良く出来た作業ゲー







PS3のRPG。開発はガスト。

アトリエシリーズはメルルが初プレイ。RPGということで買ってみたのだが、一般的なRPGとは随分毛色の違う感触で少し驚いた。

このゲームはアイテムの管理を軸に進められる。主人公は錬金術師という設定で、素材となるアイテムを調合することで新たなアイテムを錬金出来る。
フィールドへ探索しに行き、素材を手に入れたり、依頼を達成してマップを開拓していき、そうやって行動範囲を広げることで新たな材料が手に入り、未知のアイテムを錬金出来るようになる。同時にモンスターも強くなるので、対応するためにアイテムを売って装備を買ったり、強い戦闘アイテムを錬金して準備をし、そしてまた探索に出て素材の補充や行動範囲を広げたり・・・といったサイクルをひたすらに繰り返す。
どんどん探索出来る場所が広がり、どんどん新しい素材が手に入るようになり、どんどん敵が強くなり、どんどん調合出来るアイテムが多くなり、と作業の繰り返しながらこのサイクルは底知れぬ中毒性がある。
更に熱中度を高めているのが開拓システム。本作は王国を発展させ、人口を増やすことがゲームの目的になっている。プレイヤーには次々に依頼が届き、その依頼をこなしていくことで行動範囲が広がったり、ポイントが貯まっていく。
目標が絶えず更新されていくから能動的にプレイ出来るし、テンポが圧倒的に良いもんだからどんどん依頼が解かれていくのが気持ち良い。PS3で言うトロフィーを解除した時の喜びに近い。依頼を達成することでマップが広がったり、新たな施設を増設出来たりとご褒美が実利的なのも嬉しい。依頼のこなし方にしても、質の良いアイテムを錬金すれば少量で済んだりと、吟味することで有利になる幅の広さも良い。
依頼を達成していくとどんどん地図が賑わって、フィールドも変化していくから見た目も楽しいし、王国の人口という明確な目標が設定されているので漠然とやるよりモチベーションが保てる。人口が右肩上がりに増えていく様子をニヤニヤしながら見るのも一興。作業を単なる作業に納まらせない作りは素晴らしい。

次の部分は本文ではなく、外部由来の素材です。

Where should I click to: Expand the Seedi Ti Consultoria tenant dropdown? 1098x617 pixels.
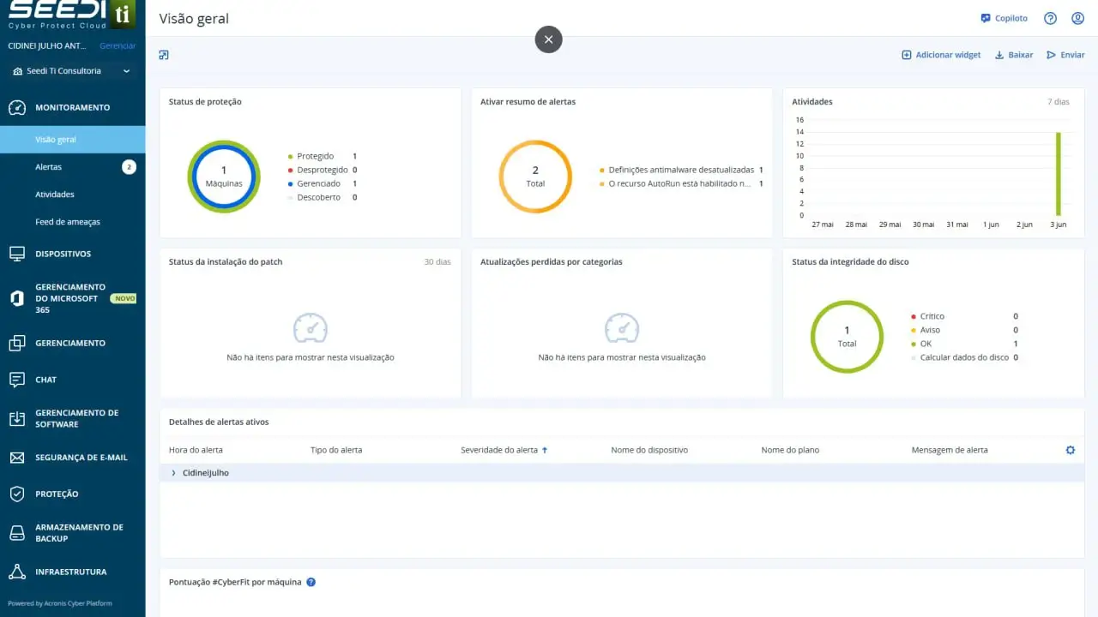[x=126, y=71]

このゲームのキモは日数制限があることで、錬金をするにしても、フィールドを探索するにしても(マップはエリア制で、地図を双六のように移動し、選んだエリアのマップにワープする)日数を消費することになる。これによりアイテム管理やマップの移動にメリハリが生まれ、
「遠出するからアイテムをたくさん錬金しておきたいが、期日が迫っているからどうするか・・・」や「ここまで遠くに来たのだからあそこも探険しておきたい、しかし残りのアイテムが・・・」と上手い具合に悩まされてしまう。日数やアイテムと相談して、フィールドを探険するのがとても楽しい。
普通にクリアーするだけなら適当にやってるだけでも何とかなるが、トゥルーエンドを見ようとすると、かなり日数を計算して調合や探索を行う必要があり、アイテム管理ゲーとして懐の広いバランスを誇っているのも魅力。

RPGと言えば戦闘だが、このゲームにおいて戦闘はオマケみたいなもので、爆弾系のアイテムを使えば大体は一撃死するという大味過ぎるバランス。だが、この戦闘がサクサクでとにかくテンポが良いもんだから、アトリエのゲーム性と見事にマッチしている。それでいて結構演出が派手なので爽快。
テンポを重視しているだけあって、インターフェースも心地よく、街の中なら何処からでも細かくワープ出来るのが素晴らしい。ロードも早い。
しかし、依頼を受け取ったあとわざわざ執事のもとに行って認可されてからしか依頼をこなせない仕様は少し解せない。何故こんなテンポを乱すような設計にしたのだろうか。
一番テンポを乱してくるのが凄まじい頻度で挟まれるイベントで、またこのイベントの中身が内容のない、キャラの馴れ合いばっかりで心の底からどうでも良い。ご丁寧にスキップ出来ないので、イベントが挟まれる度にイライラが募る。イベント大好きな俺だが、こういう馴れ合いだけのイベントはいらない。
あと、アイテム管理のあたりが煩雑。コンテナから特定のアイテムを探そうにもソートが微妙すぎてダルいし、素材の種類を確認する時、わざわざ図鑑を開かないと分からないのは面倒。アイテムに重点を置いたゲームでシリーズを何年も続けているのに、ここのインターフェースが未だにイマイチなのはどうなのかなーと思う。

カッコ良いキャラと可愛いキャラが凄い勢いで出てくるキャラ萌えゲーの一面もあり、キャラのデザインをウリにしているだけあって登場人物のグラフィックのクオリティが中々高い。3Dポリゴンでありながら、原画のテイストを損なわさず、忠実に再現している。CGっぽさをまるで感じさせない。しかし、こいつらの織り成すイベントが・・・以下前述の通り。
背景のグラフィックも結構頑張っていて、意外と綺麗。森の雰囲気とか良い感じ。
逆に明らかにいい加減なのがモンスターのモデリング。まぁ、このゲームは戦闘がテンポ良くどんどん流れていくので敵のグラフィックがどうだろうとあまり気にならない。上手いこと手を抜ける部分は抜いて、力を入れるべき部分にリソースを注ぎ込んでいる。

クリアーまでは20時間程度。エンディングがいくつも用意されているので何周も遊べる。一周目はシリーズ初心者だとやれることが多すぎて戸惑ってしまうが、慣れた二周目からが本番である。
・・・と思うのだが、かく言う俺は正直一周で飽きた。一周目も何となくやってしまう中毒性とテンポのおかげでダラダラとやれたが、ハマってたかと言うとそうでもない。
ゲームデザインは良く練られているし、バランスも良いんだけど、やってることの大部分がアイテム管理の作業というのはやっぱり味気ない。ストーリー性に乏しくて、戦闘が大味なこともあって何となくのめり込めなかった。そういうゲームだから仕方ないんだけどね。これでストーリー性強くしたら、間違いなくテンポが悪くなるだろうから。
単純に俺が合わなかっただけなので、アトリエ自体はこのままで良いと思う。アトリエシリーズが好きな人には文句なしに良作。